What is a Futures Market?
A futures contract is a legal agreement to buy or sell a particular commodity asset, or security at a pre-defined price at a specified time in the future. The buyer and seller of the contract are deciding to pay the price today for some asset or security that is to be delivered in the future. The market where futures contracts are being traded is called the futures market. Futures contracts are generally used by traders as a way to hedge other investments or to lock-in profits when trading in markets. Financial instruments in the futures markets are known as derivatives because their price is derived based on the underlying security in the cash market.

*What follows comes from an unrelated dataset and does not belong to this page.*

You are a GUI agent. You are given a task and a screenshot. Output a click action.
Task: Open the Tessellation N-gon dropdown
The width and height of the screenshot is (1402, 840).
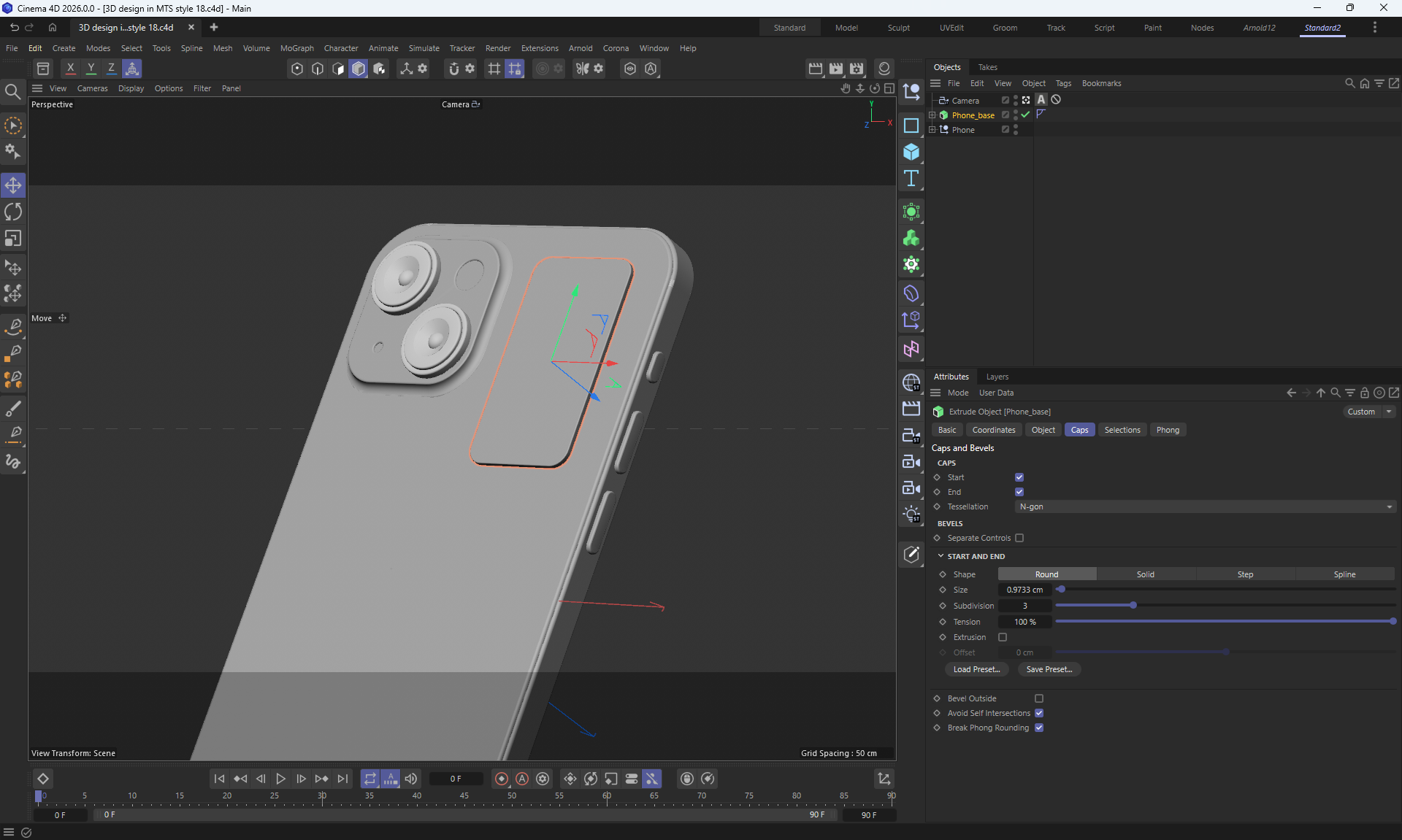tap(1205, 506)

Spot Price v/s Future Price
The spot price is the current buying and selling price of the given asset such as a security, commodity, or currency in the marketplace for immediate delivery and a futures price is a predetermined price for future delivery of the asset.
Spot v/s Future
Now that you have a good understanding of spot and futures trading markets, let's look at some key differences between them.
Counter-party Risk
Counter-party is the process in which, for each transaction, there is a buyer and a seller. Since future trades settle in the future the last thing you want is to have no one on the other side of the trade.
Future exchanges utilize two risk mitigation techniques to prevent this from happening:
Performance bond: To begin placing trades you need a performance bond or initial margin. Essentially it is the amount in your account to cover trade obligations.
Maintenance margin: The maintenance requirement is the minimum amount of money needed to cover all open positions. Now when it comes to the counter-party risk and spot market, the trading margin in the spot market is an upfront fee with the broker and is not related to counter-party risk.
Settlement Period
Now in the futures market, the underlying asset has a specific settlement date in the future. If you are long in a futures contract you agreed to buy that contract on a specific date down the road. Conversely, if you are short you have entered an agreement to sell the contract on a future date. Now, this is where traders in the futures market come up ahead. When it comes to hedging against the risk traders in the future market can take this to their advantage by hedging against spot market traders.
Leverage
Your ability to leverage is far greater in the future markets therefore you can purchase a few contracts but be able to hedge against a sizable spot market position.
Time Period
The spot market is going to be the best for the traders that don't want to have to worry about time and they want to be able to buy and sell trades instantly and of course, have access to those settlement values instantly. The futures market is going to be for the traders that really want to hedge against the overall market and of course this can make you a reasonable return if you can predict the market correctly.
The spot market and the futures market have their pros and cons but make sure whatever market you choose best suits you as a trader because, in the end, it is the money you are investing.